__Page__
· · · ·

The Business Ethics of Stakeholder Theory
Fairness and equality likely appeal to people on the individual level, but they aren’t great motivators for companies concerned about the bottom line. Luckily, stakeholder theory doesn’t base its usefulness solely on these abstract concepts even if the rhetoric surrounding the theory is usually worded along those lines.
Benefitting investors, suppliers, employees, and users is the best way to ensure the long-term health and profitability of a company. Since equity is a measurement of an imagined liquidation less debts and other payments, the long-term health of a company directly impacts the short-term benefits to shareholders and other stakeholders.
In that sense, the business ethics and the financial benefits of stakeholder theory are one and the same. Other more typically ethical considerations work in more qualitative ways. For instance, employees may work harder or stay longer with companies that have a positive social impact.
Without getting into absolutes or altruism, it simply stands to reason that the business process should benefit all parties involved or else there will be little incentive to keep it going. Accounting for stakeholders and ensuring they see benefits is ethically better than prioritizing profits to shareholders alone, but that doesn’t mean there isn’t a profit motive under riding stakeholder theory as well.
Ethical principles such as cooperation and trust give firms a competitive advantage by allowing them to be more flexible and strike deals or contracts with stakeholders that would not be possible if all parties were concerned with nothing but financial gains.
Value Creation: Relations in Stakeholder Theory
One of the central tenets of stakeholder theory is that companies increase their worth when they meet stakeholders’ needs in a mutually beneficial way. The mechanism for passing benefits along to and among stakeholders is based on the relationship between them in the structure of the business.
Stakeholders have different utilities and individual opportunity costs that compound into the total opportunity cost of production for the company. Value creation occurs when the consumer pays more for the product than it cost to produce, including the opportunity cost from stakeholders.
Each stakeholder that plays a role in the supply chain or production and distribution line has a bottom line with opportunity costs and expenses. For this reason, every stakeholder is kind of like a microcosm for the business process as a whole. The firm is a hub that combines all these interests into an aggregate and provides for value creation to the benefit of everyone involved.
But defining the relationship between the hub and stakeholders at different stages and levels of involvement is challenging. There are no definitive guidelines because the relationships between stakeholders and the central business are defined by individual contracts and differ depending on the nature of the business itself.
Traditional business models view investments, acquisition, and manufacturing as inputs that the firm coordinates until delivering a final output to the customer. Owners and shareholders are thought to hire management as their stand-ins or agents to handle this process.
However, companies with this limited model in mind create ample opportunities for corporate malfeasance and cut out other important actors needlessly. Businesses naturally have many more connections beyond investors and suppliers. For example, a company usually has the following kind of relationships beyond the production cycle:
Everyday people like having successful companies in their city or neighborhood. These companies provide job opportunities and ideally return some charitable donations to the community itself.

· · · ·

__Given problem 1__
Rewrite the paragraph of the stakeholder theory text that begins "Each stakeholder that plays a role" more briefly, keeping its main facts.
The text and the listing have no connection to each other.

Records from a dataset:
· · · ·

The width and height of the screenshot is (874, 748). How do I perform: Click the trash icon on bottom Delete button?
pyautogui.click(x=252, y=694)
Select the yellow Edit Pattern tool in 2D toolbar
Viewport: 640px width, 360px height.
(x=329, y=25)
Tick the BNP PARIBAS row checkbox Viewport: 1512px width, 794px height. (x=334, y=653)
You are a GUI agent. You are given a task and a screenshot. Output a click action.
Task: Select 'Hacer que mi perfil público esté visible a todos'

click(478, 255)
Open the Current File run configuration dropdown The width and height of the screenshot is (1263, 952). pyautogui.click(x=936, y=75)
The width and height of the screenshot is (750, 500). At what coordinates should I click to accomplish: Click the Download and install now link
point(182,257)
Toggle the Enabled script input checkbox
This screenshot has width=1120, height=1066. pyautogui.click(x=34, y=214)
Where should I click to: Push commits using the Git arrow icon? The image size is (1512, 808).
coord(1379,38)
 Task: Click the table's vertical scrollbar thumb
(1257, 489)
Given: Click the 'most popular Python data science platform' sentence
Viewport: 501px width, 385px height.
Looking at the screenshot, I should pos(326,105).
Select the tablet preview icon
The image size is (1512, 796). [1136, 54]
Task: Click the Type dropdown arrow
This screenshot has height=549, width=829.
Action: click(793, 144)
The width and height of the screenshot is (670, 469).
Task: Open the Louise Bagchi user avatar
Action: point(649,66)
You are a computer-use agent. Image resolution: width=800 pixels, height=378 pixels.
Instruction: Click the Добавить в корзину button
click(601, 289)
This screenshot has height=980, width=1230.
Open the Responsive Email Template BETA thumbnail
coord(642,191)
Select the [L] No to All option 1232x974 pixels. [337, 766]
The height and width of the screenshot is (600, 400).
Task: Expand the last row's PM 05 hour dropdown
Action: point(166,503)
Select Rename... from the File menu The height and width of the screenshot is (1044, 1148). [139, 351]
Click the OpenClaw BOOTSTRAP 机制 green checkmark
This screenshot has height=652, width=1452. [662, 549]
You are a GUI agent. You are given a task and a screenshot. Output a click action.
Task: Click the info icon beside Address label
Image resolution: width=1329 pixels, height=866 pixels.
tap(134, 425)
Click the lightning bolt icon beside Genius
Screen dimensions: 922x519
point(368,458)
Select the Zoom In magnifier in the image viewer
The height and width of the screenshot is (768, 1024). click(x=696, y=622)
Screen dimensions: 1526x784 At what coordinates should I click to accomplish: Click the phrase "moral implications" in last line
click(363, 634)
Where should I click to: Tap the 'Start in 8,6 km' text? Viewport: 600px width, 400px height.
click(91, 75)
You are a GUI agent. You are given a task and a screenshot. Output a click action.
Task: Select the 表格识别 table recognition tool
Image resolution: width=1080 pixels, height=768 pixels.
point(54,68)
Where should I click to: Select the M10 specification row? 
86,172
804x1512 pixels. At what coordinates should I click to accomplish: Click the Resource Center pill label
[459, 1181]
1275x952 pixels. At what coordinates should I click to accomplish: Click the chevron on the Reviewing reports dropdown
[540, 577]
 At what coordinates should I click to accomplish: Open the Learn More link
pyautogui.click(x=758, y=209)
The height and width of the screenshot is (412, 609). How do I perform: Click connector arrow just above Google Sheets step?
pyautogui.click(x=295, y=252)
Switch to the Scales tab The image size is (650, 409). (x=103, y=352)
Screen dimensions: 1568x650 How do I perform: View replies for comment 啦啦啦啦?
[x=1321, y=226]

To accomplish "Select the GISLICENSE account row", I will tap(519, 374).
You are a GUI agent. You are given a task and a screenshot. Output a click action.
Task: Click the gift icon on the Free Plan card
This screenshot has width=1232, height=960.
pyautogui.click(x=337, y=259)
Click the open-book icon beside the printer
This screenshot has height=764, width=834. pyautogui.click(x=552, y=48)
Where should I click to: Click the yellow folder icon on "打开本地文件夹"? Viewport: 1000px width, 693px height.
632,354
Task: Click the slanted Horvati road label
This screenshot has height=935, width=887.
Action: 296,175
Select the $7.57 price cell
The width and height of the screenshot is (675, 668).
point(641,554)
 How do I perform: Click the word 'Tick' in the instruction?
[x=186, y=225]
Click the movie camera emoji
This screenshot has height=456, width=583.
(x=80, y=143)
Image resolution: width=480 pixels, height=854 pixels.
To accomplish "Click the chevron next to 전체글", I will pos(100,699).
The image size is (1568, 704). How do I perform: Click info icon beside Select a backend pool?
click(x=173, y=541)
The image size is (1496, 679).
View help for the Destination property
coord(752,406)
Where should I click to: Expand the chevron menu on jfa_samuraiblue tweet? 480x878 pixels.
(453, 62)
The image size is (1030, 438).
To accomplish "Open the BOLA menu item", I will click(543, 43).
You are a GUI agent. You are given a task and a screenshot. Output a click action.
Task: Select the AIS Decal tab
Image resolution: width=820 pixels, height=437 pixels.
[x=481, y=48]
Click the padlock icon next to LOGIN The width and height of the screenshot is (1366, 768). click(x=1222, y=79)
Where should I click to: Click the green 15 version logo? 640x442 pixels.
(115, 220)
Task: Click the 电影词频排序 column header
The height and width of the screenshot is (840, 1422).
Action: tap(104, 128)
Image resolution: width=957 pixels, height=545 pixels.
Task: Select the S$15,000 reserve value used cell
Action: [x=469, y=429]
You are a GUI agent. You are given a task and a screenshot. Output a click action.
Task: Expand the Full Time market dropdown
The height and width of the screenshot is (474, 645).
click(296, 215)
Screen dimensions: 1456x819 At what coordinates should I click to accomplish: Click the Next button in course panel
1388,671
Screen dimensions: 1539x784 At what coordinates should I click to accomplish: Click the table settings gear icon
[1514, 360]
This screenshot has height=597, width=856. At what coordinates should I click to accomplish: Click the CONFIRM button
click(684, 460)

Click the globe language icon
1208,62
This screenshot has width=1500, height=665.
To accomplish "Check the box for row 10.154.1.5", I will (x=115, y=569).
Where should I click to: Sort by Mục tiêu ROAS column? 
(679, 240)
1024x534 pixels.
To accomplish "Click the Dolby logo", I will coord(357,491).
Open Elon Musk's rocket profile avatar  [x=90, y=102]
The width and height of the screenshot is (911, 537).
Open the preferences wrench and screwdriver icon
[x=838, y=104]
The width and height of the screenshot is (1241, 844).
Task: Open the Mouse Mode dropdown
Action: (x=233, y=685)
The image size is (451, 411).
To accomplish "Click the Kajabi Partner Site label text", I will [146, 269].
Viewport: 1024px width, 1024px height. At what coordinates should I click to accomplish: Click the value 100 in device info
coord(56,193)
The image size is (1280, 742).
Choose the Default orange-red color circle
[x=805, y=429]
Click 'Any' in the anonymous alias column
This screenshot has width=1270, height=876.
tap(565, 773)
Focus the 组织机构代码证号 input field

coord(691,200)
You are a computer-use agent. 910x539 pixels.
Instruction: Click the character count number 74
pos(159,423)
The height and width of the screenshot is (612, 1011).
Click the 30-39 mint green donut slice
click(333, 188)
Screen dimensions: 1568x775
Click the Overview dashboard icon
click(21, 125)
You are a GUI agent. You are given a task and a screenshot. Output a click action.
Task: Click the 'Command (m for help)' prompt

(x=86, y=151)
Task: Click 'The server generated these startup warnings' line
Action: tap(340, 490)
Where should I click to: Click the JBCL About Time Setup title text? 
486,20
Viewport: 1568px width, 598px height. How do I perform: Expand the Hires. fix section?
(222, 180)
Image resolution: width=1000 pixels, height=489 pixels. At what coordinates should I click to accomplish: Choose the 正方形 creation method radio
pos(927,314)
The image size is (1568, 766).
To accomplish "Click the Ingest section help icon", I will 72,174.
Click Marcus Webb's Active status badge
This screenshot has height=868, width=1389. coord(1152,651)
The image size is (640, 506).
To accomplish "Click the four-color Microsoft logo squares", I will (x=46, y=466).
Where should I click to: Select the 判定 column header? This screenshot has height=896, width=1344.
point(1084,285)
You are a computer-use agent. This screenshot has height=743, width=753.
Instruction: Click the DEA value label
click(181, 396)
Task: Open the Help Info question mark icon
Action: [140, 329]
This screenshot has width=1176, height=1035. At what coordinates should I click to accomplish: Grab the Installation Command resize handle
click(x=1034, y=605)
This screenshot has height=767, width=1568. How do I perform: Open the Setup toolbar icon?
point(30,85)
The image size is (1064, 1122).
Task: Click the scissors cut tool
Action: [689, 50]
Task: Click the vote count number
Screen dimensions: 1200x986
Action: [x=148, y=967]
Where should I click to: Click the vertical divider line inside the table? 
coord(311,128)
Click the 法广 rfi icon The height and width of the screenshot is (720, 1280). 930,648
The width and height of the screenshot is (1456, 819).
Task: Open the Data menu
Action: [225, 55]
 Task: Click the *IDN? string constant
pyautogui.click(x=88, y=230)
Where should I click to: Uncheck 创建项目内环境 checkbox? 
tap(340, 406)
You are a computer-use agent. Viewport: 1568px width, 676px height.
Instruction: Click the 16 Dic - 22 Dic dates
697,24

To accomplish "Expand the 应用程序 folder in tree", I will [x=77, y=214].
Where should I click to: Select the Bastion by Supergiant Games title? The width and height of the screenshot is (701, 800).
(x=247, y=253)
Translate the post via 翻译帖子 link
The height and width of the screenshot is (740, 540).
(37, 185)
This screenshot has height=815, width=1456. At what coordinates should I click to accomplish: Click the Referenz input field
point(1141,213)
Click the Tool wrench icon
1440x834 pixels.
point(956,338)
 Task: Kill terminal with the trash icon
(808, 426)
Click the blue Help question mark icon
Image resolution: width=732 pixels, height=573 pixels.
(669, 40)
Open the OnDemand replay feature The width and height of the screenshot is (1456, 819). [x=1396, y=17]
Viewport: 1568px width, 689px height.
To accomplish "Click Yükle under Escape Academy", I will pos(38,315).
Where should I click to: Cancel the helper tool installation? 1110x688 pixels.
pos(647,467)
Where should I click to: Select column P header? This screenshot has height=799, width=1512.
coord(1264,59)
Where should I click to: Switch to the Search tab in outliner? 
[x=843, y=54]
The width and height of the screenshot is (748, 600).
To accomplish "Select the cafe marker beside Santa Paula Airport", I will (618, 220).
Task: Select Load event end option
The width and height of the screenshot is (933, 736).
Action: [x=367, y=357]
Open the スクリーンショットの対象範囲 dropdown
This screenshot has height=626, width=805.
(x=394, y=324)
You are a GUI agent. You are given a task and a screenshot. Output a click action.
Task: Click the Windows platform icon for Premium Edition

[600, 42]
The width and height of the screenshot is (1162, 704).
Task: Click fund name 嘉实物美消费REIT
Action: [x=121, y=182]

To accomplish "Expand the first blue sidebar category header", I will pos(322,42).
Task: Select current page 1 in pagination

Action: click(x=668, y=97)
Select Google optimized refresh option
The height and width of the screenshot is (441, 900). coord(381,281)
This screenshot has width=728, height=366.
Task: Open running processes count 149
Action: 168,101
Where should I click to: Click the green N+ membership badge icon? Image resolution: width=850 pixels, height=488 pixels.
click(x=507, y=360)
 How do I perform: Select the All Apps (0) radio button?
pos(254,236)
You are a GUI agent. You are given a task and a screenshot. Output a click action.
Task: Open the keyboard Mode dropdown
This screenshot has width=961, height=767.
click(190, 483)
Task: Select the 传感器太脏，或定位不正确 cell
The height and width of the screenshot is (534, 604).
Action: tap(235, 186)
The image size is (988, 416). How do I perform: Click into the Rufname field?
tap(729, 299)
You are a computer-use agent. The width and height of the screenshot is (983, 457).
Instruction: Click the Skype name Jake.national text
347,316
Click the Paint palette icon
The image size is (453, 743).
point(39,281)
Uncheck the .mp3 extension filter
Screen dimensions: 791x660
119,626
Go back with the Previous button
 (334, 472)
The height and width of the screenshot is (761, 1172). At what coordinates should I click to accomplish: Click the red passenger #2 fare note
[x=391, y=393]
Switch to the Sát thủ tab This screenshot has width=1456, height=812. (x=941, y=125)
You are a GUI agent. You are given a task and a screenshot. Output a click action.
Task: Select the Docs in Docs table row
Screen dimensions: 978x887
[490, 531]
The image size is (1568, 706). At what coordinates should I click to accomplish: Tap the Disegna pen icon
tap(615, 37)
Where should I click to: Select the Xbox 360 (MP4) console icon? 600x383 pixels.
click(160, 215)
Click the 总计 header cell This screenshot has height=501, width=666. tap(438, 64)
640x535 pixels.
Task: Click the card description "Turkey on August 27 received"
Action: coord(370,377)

· · · ·

__Given problem 2__
Quote the lines of the listing from the one containing "The image size is (1496, 679)." through the one containing "[1514, 360]", including both.

__Correct answer 1__
Every stakeholder in the supply chain or in production and distribution has its own bottom line, opportunity costs and expenses, so each is like a small version of the whole business process. The firm acts as a hub that combines these interests and creates value that benefits everyone involved.

__Correct answer 2__
The image size is (1496, 679).
View help for the Destination property
coord(752,406)
Where should I click to: Expand the chevron menu on jfa_samuraiblue tweet? 480x878 pixels.
(453, 62)
The image size is (1030, 438).
To accomplish "Open the BOLA menu item", I will click(543, 43).
You are a GUI agent. You are given a task and a screenshot. Output a click action.
Task: Select the AIS Decal tab
Image resolution: width=820 pixels, height=437 pixels.
[x=481, y=48]
Click the padlock icon next to LOGIN The width and height of the screenshot is (1366, 768). click(x=1222, y=79)
Where should I click to: Click the green 15 version logo? 640x442 pixels.
(115, 220)
Task: Click the 电影词频排序 column header
The height and width of the screenshot is (840, 1422).
Action: tap(104, 128)
Image resolution: width=957 pixels, height=545 pixels.
Task: Select the S$15,000 reserve value used cell
Action: [x=469, y=429]
You are a GUI agent. You are given a task and a screenshot. Output a click action.
Task: Expand the Full Time market dropdown
The height and width of the screenshot is (474, 645).
click(296, 215)
Screen dimensions: 1456x819 At what coordinates should I click to accomplish: Click the Next button in course panel
1388,671
Screen dimensions: 1539x784 At what coordinates should I click to accomplish: Click the table settings gear icon
[1514, 360]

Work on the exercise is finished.